#### Our algorithm

In our algorithm after doing gradient descent, Laplace's method for sampling, and Monte Carlo approximation of Bayesian marginalization, we need to compute the (posterior) prediction `mean` and `variance` using the following (code snippet from `10`), before we can plot our results

    for i, x_ in enumerate(v_samples_test):
        predictive_samples = []
        for theta_sample in theta_samples:
            predictive_mean = v_samples_test[i, :] @ theta_sample
            predictive_var = sigma_d**2
            individual_pred_dist = np.random.normal(predictive_mean, np.sqrt(predictive_var), num_samples_predictive_per_theta)
            predictive_samples.extend(individual_pred_dist)

        posterior_mean_y[i] = np.mean(predictive_samples)
        posterior_var_y[i] = np.var(predictive_samples)

    k_star_star = rbf_kernel(x_test, x_test, sigma_k)

    # Correction step
    posterior_var_y = posterior_var_y - np.diag(v_samples_test@v_samples_test.T) + np.diag(k_star_star)

    posterior_std_y = np.sqrt(posterior_var_y)

#### Correction for one but not for the other...


In this computation, we simply take the `posterior_mean_y` from monte carlo as it is, while having to make correction to the posterior variance `posterior_var_y`

So, `why` is this?

Recall in `notes_04`, we described how our virtual samples from eigendecomposition are only approximations of true $\phi(x)$ induced by RBF kernel. Therefore, from where we get the approximated $\phi(x)$ matters

* In our algorithm, the $\phi(x)$ for `training data` are obtained using $X_k$, which is computed based on training data only

* However, the $\phi(x)$ for `testing data` are obtained using $X_{t,k}$, which is computed based on training data and testing data. As a result, the $\phi(x)$ for testing data can only preserve the correlation `between training and testing data`, it cannot preserve the correlation among testing data (which is defined by `k_star_star` in the code snippet)

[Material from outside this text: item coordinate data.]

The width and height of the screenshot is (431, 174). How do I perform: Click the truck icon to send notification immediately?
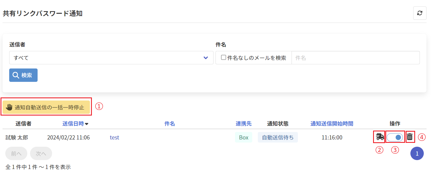[x=379, y=137]
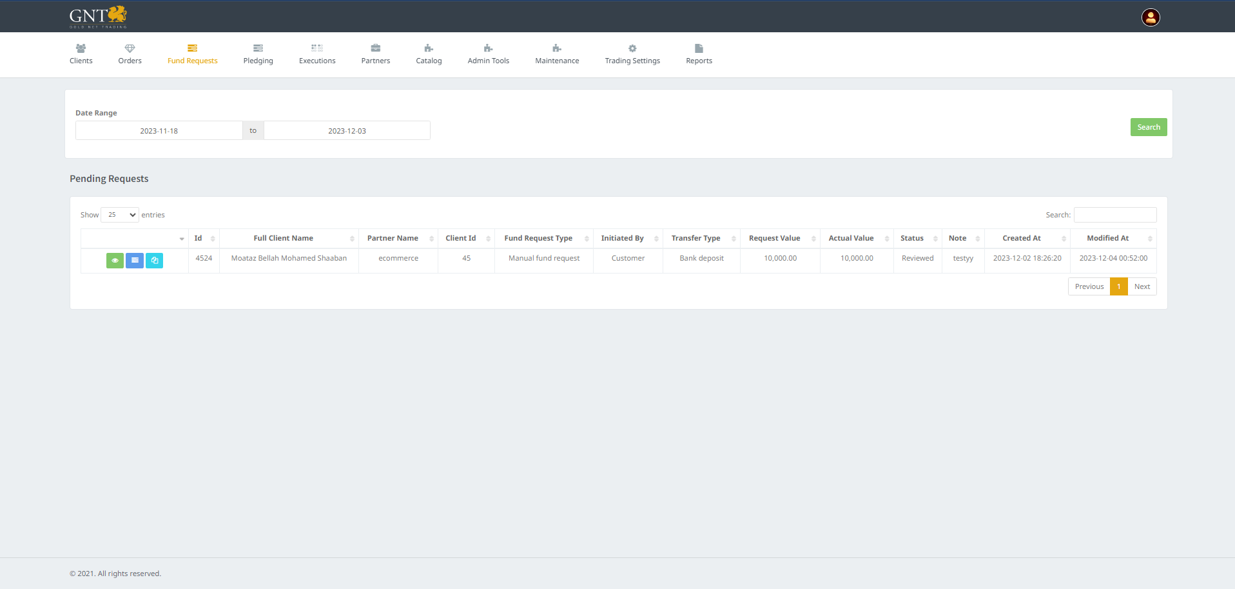Image resolution: width=1235 pixels, height=589 pixels.
Task: Open the Reports page
Action: [699, 54]
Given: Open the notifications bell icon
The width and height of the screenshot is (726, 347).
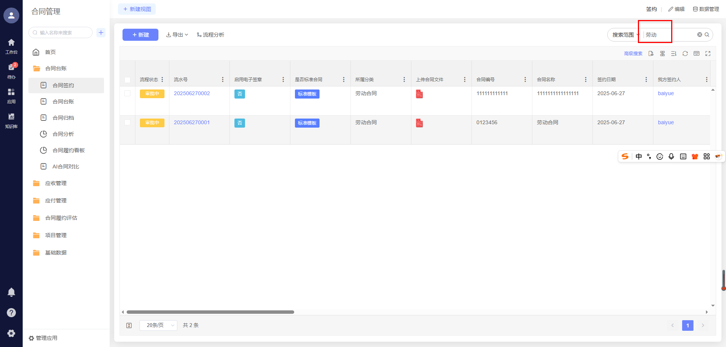Looking at the screenshot, I should (11, 292).
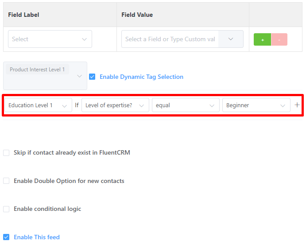Click the pink minus remove-row button
Image resolution: width=306 pixels, height=245 pixels.
[279, 39]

Based on above, we can see that

* if the prediction requires anything related to correlation among testing data, then our approximation will be off and a correction is needed
* if the prediction does not require anything related to correlation among testing data, then our approximation will be fine

#### `Analytical solution` of posterior mean and covariance

We can see it through analytical solution of our algorithm (from eq 2.12 in Rasmussen and Williams book on Gaussian processes)

The prediction mean `posterior_mean_y` is computed as

$$X_\text{t,k}(X_k+\sigma_d^2I)^{-1}y$$

while the prediction covariance matrix (the diagonal of which is `posterior_var_y`) is computed as

$$X_\text{test_test}-X_\text{t,k}(X_k+\sigma_d^2I)^{-1}X_\text{t,k}^T$$

From these two equations, we can see that

* prediction `mean` only relies on $X_{t,k}$ and $X_k$, which can be well approximated using dot products of virtual samples obtained in our algorithm since these two are used to generate our virtual samples in the first place
* prediction `covariance` matrix requires computation of $X_{test,test}$, which our virtual samples cannot approximate well with dot products

As a result, only the prediction variance needs to be corrected, by

* first, subtracting the inaccurate estimation of `k_star_star` based on the dot product of virtual samples `- np.diag(self.v_samples_test @ self.v_samples_test.T)`
* then, adding back the true `k_star_star` based on RBF kernel function `+ np.diag(self.k_star_star)`

Since we only need diagonal components of covariance matrix for our purpose, which is to visualize the prediction variance at each `x_test`, in the future, we can avoid computation of full `k_star_star` and only compute the diagonal of this matrix (which includes just a vector of one's)